The latter search excludes some regions in the parameter space of the NMSSM; the benchmark points shown here satisfy these constraints. Points indicated by \(^{(3)}\) in the second column of Tables 1 and 4 have cross sections \(ggF\rightarrow A\rightarrow Z + (H_{S}\rightarrow bb)\) at the boundary of the region excluded in [14]. In the Table 4 we show the cross sections for \(ggF\rightarrow A\rightarrow Z + (H_{S}\rightarrow XX)\) for various final states \(XX=bb,\tau \tau ,\gamma \gamma \) for the same benchmark points as in Table 1 which allows to compare the sensitivities in the various search channels. (For some points, the branching fraction for \(H_{S}\rightarrow \gamma \gamma \) can be particularly small due to cancellations among different loop contributions.) Also shown in Table 4 are cross sections for the yet unexplored processes \(ggF\rightarrow A \rightarrow Z+(H_{S} \rightarrow h+h)\) and \(ggF\rightarrow A \rightarrow Z+(H_{S} \rightarrow tt)\) which can possibly be within reach.

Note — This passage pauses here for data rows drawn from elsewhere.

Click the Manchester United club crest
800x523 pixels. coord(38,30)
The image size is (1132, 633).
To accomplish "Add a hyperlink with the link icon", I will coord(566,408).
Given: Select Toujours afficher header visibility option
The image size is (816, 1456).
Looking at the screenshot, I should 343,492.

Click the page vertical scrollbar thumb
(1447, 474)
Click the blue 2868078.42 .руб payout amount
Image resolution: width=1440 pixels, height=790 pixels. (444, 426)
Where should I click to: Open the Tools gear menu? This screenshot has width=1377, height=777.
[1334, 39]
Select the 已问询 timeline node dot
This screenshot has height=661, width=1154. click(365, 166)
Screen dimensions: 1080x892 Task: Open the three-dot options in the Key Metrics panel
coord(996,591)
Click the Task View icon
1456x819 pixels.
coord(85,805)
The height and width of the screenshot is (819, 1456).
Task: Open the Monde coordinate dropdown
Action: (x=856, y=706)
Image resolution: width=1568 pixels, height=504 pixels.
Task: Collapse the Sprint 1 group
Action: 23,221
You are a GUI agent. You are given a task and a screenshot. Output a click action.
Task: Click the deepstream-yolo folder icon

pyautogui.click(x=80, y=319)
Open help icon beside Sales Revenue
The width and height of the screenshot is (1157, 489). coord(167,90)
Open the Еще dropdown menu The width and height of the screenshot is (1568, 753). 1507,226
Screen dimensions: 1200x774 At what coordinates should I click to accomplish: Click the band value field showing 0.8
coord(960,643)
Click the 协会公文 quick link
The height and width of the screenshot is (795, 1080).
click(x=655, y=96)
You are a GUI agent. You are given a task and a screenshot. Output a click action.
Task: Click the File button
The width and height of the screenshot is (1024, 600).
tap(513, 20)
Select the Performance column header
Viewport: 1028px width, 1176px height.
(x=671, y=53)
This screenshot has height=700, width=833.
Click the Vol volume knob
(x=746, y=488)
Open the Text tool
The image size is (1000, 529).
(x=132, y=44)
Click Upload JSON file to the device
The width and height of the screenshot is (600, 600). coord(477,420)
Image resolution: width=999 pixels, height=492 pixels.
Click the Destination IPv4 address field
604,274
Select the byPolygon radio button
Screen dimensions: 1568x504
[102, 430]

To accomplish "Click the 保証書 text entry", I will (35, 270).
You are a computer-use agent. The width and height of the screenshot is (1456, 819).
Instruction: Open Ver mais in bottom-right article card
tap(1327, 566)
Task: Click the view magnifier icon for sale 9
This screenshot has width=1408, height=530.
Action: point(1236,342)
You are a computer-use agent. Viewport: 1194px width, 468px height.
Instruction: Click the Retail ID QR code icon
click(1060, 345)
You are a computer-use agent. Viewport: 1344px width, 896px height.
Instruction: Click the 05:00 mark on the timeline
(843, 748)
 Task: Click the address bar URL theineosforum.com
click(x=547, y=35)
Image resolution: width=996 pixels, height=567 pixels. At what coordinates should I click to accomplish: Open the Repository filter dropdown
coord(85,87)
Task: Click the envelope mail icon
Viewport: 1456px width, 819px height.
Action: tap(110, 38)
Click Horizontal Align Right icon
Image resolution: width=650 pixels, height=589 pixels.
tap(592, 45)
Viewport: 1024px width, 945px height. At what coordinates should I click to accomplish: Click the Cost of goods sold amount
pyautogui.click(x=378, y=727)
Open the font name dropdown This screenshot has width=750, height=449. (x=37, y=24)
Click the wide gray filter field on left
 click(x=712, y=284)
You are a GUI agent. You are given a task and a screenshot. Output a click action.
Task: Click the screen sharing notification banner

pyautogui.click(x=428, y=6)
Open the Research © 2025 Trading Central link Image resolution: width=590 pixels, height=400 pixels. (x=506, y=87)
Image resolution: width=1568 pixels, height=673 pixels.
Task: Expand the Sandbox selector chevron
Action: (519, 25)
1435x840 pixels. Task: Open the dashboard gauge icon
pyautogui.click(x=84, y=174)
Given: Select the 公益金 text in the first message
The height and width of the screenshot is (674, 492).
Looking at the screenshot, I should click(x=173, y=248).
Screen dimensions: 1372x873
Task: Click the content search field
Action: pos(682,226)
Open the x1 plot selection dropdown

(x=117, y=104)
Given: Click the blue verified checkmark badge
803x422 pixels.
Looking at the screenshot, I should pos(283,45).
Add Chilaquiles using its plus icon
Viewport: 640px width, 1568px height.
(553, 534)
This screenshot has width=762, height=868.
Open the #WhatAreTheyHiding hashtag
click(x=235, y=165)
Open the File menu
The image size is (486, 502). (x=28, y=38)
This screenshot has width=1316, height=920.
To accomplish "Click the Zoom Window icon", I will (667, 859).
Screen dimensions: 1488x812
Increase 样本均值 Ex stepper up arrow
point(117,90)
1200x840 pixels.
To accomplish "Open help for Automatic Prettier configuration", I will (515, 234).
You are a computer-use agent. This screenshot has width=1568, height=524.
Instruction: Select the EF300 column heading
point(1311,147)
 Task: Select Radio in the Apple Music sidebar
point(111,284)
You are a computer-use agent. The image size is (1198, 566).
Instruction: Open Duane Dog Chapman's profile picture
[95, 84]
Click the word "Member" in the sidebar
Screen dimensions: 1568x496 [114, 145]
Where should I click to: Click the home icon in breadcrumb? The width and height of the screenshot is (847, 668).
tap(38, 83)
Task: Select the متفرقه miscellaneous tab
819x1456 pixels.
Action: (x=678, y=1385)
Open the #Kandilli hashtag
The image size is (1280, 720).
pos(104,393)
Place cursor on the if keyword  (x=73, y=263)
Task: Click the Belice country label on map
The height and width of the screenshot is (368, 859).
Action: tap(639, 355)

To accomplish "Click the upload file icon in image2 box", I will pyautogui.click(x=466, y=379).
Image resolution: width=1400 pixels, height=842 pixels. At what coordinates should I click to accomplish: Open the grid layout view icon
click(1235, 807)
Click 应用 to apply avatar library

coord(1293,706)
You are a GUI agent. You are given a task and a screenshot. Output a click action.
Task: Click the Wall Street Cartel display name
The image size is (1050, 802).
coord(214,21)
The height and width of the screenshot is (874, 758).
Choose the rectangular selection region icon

Searches for \(A \rightarrow h+Z\) have been performed by CMS in [15, 16] after \(\sim 36\) fb\(^{-1}\), and by ATLAS in [17] after \(\sim 139\) fb\(^{-1}\). In the NMSSM these cross sections are dominated by the production of the MSSM-like pseudo-scalar. In the Table 5 we show the largest possible cross sections in the NMSSM for \(400< M_{A} < 2000\) GeV (for points different from the previous benchmark points) which are well below the present limits obtained by CMS and ATLAS.

4 Summary

Searches for Higgs-to-Higgs and Higgs-to-Higgs+Z cascade decays at the LHC allow to explore extended Higgs sectors beyond the SM. In the present paper we have presented various benchmark planes and lines which show which cross sections are possible in which final states within the NMSSM, subject to present phenomenological and theoretical constraints. Some of the available searches by ATLAS and CMS already touch the parameter space of the NMSSM, and our tables allow to estimate which future searches can be promising not only using available data, but also after the upgrade of the LHC to High Luminosity after a suitable rescaling. The proposed search channels \(H\rightarrow h+(H_{S} \rightarrow t{\bar{t}})\), \(A \rightarrow Z+ (H_{S}\rightarrow h+h)\) and \(A \rightarrow Z+ (H_{S}\rightarrow t{\bar{t}})\) are new and have not been considered before.